Les acides biliaires sont le produit final du métabolisme du cholestérol. Ils sont synthétisés dans le foie et sécrétés par voie biliaire dans l’intestin, où ils facilitent l’absorption des lipides. « Ils sont également présents dans la circulation systémique – à travers laquelle ils peuvent atteindre tous les tissus du corps, y compris les os –, et orchestrent la signalisation cellulaire par l’activation de récepteurs spécifiques », explique Laura Velásquez Villegas, experte en physiologie, biologie cellulaire et biologie moléculaire. Un nombre croissant d’éléments montre que les AB et leurs récepteurs apparentés (des protéines en charge de recevoir les signaux chimiques provenant de l’extérieur d’une cellule) régulent l’homéostasie squelettique, en produisant un effet direct sur les ostéoclastes et les ostéoblastes, deux types de cellules ayant, respectivement, des effets sur la résorption et sur la formation osseuse ». Le projet du Dr Velázquez Villegas s’intéresse, plus particulièrement, à un récepteur membranaire spécifique des AB, appelé TGR5, qui semble tenir un rôle crucial dans le remodelage osseux.

Le recours à des analogues d’acides biliaires peut-il permettre de restaurer et de maintenir l’homéostasie osseuse?

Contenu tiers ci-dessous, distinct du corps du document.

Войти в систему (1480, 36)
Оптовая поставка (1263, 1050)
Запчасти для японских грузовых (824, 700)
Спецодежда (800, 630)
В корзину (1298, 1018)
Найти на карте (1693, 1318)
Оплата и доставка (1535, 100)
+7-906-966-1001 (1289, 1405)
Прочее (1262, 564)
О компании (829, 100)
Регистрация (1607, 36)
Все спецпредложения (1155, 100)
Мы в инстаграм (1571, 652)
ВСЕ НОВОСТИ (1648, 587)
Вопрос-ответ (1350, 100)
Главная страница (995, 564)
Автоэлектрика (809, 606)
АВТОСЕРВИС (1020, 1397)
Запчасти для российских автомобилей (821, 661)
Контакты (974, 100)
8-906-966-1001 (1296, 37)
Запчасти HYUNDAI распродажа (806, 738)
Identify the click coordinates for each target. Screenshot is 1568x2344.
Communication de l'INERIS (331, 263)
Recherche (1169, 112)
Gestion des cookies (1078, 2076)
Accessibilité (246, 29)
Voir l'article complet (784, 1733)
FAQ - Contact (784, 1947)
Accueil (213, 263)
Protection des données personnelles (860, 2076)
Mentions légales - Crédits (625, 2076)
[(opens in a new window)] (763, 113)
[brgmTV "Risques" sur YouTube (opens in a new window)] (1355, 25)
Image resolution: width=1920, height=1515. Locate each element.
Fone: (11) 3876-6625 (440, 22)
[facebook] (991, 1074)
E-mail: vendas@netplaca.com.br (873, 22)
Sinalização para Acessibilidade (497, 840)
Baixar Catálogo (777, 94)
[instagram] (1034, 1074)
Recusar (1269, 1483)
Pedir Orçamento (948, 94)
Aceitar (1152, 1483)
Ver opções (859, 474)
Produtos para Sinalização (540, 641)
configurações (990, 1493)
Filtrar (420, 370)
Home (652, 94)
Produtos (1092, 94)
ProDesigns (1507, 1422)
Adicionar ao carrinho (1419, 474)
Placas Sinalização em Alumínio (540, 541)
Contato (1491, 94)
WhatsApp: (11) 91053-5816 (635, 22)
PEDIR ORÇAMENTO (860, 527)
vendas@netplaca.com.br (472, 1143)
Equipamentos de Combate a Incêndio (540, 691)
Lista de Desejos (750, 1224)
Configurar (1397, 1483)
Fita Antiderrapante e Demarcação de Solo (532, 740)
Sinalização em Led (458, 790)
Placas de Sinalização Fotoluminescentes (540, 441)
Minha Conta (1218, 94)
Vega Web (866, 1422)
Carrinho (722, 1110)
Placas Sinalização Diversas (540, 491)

« Les premières études menées dans notre laboratoire ont montré que des souris dépourvues du récepteur membranaire TGR5 présentent très tôt des symptômes d’ostéoporose », rapporte la chercheuse, qui s’est fixée pour objectif d'élucider le rôle de ce récepteur dans le remodelage osseux. Pour y parvenir, avec son équipe, elle aura recours à un ensemble d’approches qui, combinées, visent à lever le voile sur les mécanismes à l’œuvre, ainsi que sur les potentielles applications thérapeutiques. Plus précisément, l’objectif premier de l’étude est d’examiner de près les conséquences physiques de la suppression du récepteur TGR5, aussi bien dans les cellules ostéoblastes que dans les cellules ostéoclastes des souris. Puis, en utilisant des souris dont les ovaires auront été extraits afin de répliquer les effets d’une ostéoporose due à la ménopause, l’étude évaluera l’effet thérapeutique d’analogues synthétiques, reproduisant l’effet des AB sur le récepteur TGR5. La troisième étape consistera à identifier les fondements génétiques de ces changements dans l’homéostasie osseuse. « Nous cherchons à trouver de nouveaux gènes connectant les AB à la régulation de l'équilibre osseux, précise-t-elle. Cela afin d’identifier de nouveaux biomarqueurs permettant la détection précoce de cette pathologie ». Une fois établis, les résultats du projet seront présentés dans le cadre de réunions scientifiques internationales et soumis pour publication à une revue scientifique prestigieuse spécialisée dans le domaine du métabolisme.

Le vieillissement de la population mondiale laisse présager une augmentation du nombre de patientes souffrant d’ostéoporose. Le soutien à des projets de recherche visant à prévenir et à guérir cette maladie est devenu une priorité. Grâce à son approche innovante, le Dr Velázquez Villegas contribuera, sans aucun doute, à une meilleure compréhension des processus physiologiques associés à la ménopause et à la fragilisation des os. Ses résultats préliminaires ont d’ailleurs d’ores et déjà démontré que l’utilisation d’analogues d’acides biliaires s’avère une stratégie très prometteuse contre l’ostéoporose.